*What is expected:*
Pick out every line in the records below that contains the word "screenshot", with case counting, and copy each of those lines.

*Data listing:*
** Begin **
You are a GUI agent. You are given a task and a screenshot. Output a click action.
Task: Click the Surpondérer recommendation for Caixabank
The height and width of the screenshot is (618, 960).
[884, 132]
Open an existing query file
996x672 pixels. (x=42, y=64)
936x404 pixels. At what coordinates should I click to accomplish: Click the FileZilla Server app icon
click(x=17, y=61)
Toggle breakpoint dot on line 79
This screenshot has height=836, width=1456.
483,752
** End **
** Begin **
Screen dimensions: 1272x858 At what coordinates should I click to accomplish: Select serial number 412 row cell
** End **
*Exercise solution:*
You are a GUI agent. You are given a task and a screenshot. Output a click action.
The height and width of the screenshot is (618, 960).
This screenshot has height=836, width=1456.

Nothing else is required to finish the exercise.